Of the Irish amount, €126 million went to technology sector companies.

"I was a little surprised that the level of investment hadn't dropped more," said Mr Joe Tynan, venture capital sector leader at PricewaterhouseCoopers Dublin.

"In a bad year for venture capital, we put in a pretty good showing in Europe," he said.

Technology funding in the Republic went to 65 companies as 108 separate investments. The average investment was €765,000.

In Europe overall, 5,200 investments were made in technology companies with an average deal size of €1.3 million.

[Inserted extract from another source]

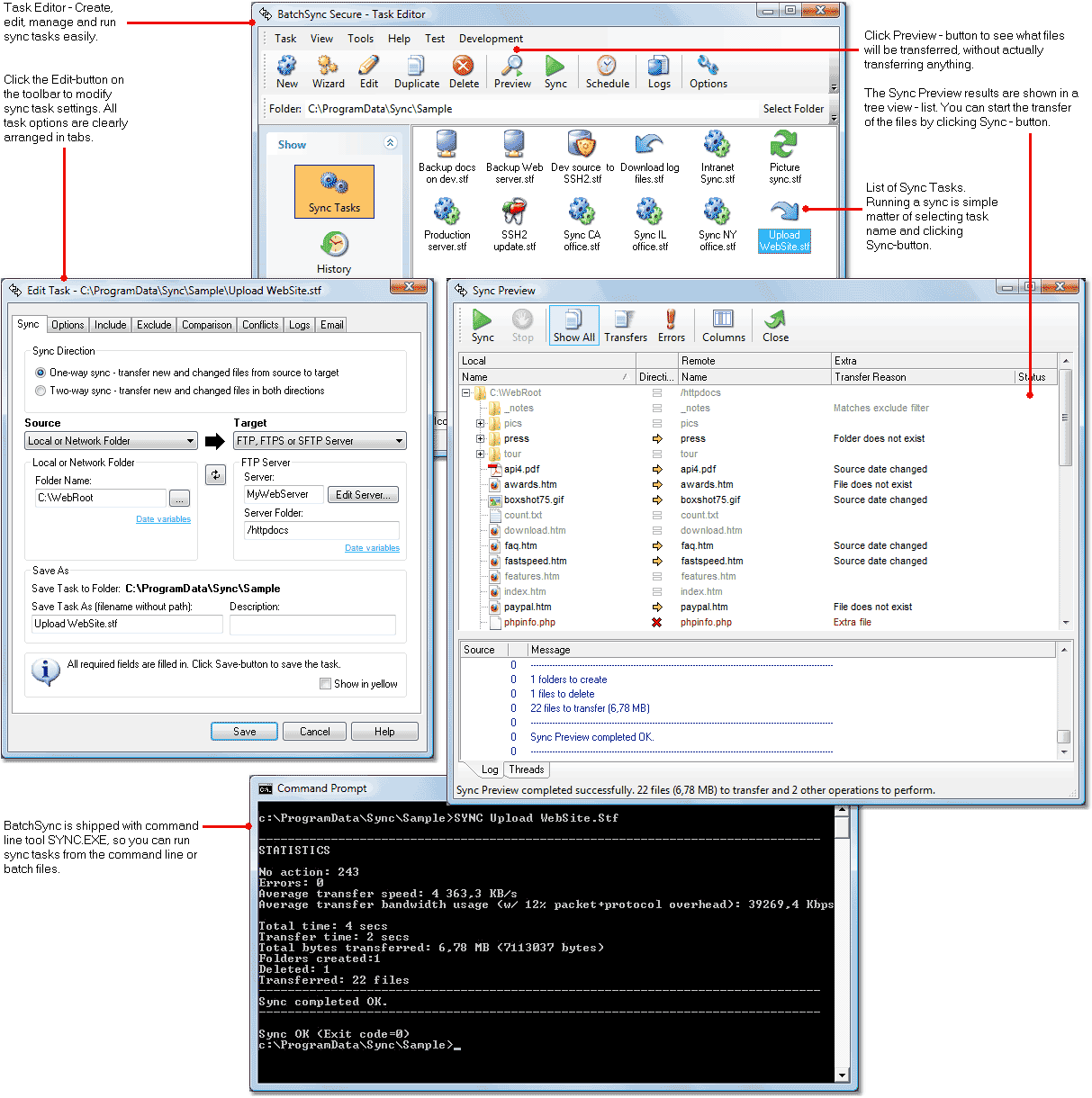This screenshot has width=1092, height=1098.
Task: Open the Target server type dropdown
Action: 398,440
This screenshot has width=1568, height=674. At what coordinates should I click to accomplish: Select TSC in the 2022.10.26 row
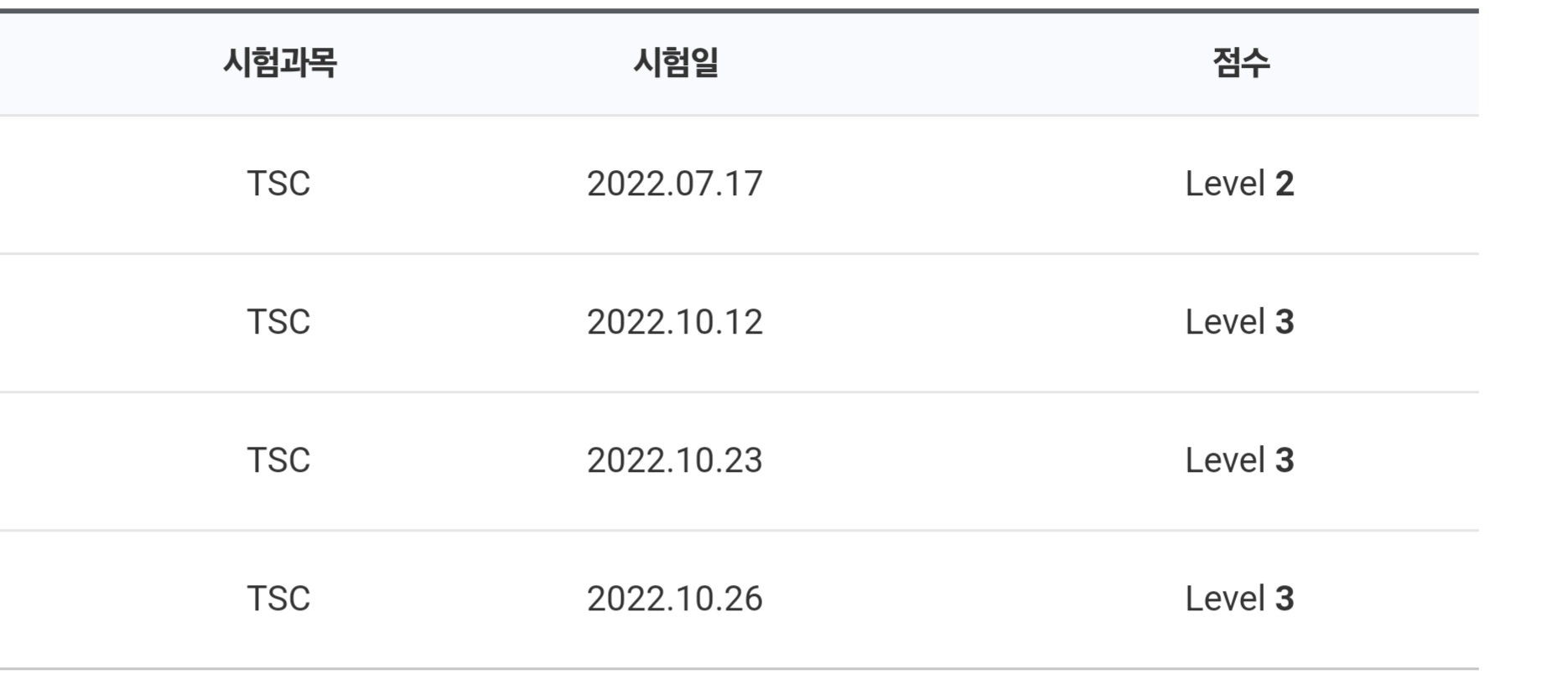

In contrast, average deal size in the US was €10.8 million.

Funds raised by Irish venture firms rose 6 per cent over 2000 to €210 million.

But Mr Tynan said it was important to also note that the Republic saw a large fall in funds between 1999, when €319 million was raised, and 2000. Across Europe, €38.2 billion was raised in 2001.

Mr Tynan believes the Irish market has "no shortage" of investment funding as long as companies have convincing business proposals.

He noted that venture firms ACT, Delta Partners, Cross Atlantic Capital Partners and ICC all closed funds of about €100 million in 2001.

Mr Tynan said Enterprise Ireland also remained a significant investor in venture funds.

Cash from earlier funds was still waiting to be placed, he said. "There's significant additional funds raised in 1999 that are still not yet invested in 2001."

However, corporate and individual investments have fallen off significantly in the Republic.

And many start-ups will be concerned at the drop in seed funding, which is needed to help entrepreneurs get ideas off the ground.

E-commerce companies have clearly fallen from grace.

Investments in the once-hot area dropped by over half in Europe, reflecting wariness of one of the sectors hardest hit by the economic downturn and the deflation of the internet "bubble".

While €1 billion went to such companies in Europe last year, €2.4 billion was invested in the sector in 2000.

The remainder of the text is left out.